I also understand much more clearly now how much more we have to prepared to help our students with beyond our subject areas. During our study hall period, I had to help struggling 7th graders with algebra and Punnet Squares and in Montana Native history. That was easier. Knowing what to do when a self-harming student comes into one's room during lunch justifiably balling about her home life is harder. Stranger still is having to hold the clumsy girl's hand as we wait for the paramedics to come and make sure she hasn't broken anything important when she fell down a flight of stairs, or knowing how to keep her classmates from gawking as she's rolled out to the waiting ambulance. They teach very little of this in education school, and I was told by all those around me that it simply comes with experience.

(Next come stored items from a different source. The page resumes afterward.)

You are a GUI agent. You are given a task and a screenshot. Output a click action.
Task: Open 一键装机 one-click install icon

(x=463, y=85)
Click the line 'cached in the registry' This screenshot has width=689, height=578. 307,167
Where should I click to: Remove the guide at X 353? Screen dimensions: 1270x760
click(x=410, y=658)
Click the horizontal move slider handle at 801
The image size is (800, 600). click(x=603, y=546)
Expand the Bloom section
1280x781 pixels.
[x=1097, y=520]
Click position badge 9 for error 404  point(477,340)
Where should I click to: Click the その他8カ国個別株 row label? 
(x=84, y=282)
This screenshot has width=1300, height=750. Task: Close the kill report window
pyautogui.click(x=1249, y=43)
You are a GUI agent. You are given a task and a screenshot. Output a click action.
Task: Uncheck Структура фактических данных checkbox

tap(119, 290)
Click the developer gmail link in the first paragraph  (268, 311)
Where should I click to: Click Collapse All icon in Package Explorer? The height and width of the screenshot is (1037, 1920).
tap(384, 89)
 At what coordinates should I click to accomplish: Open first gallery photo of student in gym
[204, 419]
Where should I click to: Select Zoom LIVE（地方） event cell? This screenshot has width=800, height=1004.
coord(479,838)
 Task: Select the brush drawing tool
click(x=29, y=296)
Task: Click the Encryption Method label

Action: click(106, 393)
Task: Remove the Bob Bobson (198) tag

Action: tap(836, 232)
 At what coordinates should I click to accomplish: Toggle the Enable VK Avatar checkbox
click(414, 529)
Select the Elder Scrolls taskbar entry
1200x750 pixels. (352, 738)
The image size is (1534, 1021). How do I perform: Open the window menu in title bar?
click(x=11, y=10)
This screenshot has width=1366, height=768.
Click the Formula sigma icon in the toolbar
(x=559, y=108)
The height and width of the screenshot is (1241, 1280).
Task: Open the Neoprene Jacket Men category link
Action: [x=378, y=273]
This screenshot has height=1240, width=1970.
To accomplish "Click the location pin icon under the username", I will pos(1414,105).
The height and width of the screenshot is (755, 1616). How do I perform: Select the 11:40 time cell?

I understand now how important it can be to approach students from a different angle. Sometimes this meant having a side conversation to see if something was going on at home, where I learned of divorce or incarceration or that a student is taking care of her younger siblings. Sometimes this meant going to the volleyball or baseball games, proving to the students that I'm interested in their personal development and not just their academics. Sometimes it meant eating lunch in the cafeteria and learning that the quirky kid is actually a world-class filmmaker at age 13. Sometimes it meant ribbing the lads over their fuzzy little mustaches while flaunting my own. All of these things actually happened, and each of them allowed me to connect with a student on a different level, building a personal respect that could be transferred to the classroom.

In the end, I feel like my greatest shortcoming during student teaching is simply not having two decades of this under my belt. But I also feel that in fifteen weeks of student teaching, I've experienced and learned much more than I did in two years of education school, and that each day will get a little easier, so that I'll be prepared when the unexpected happens.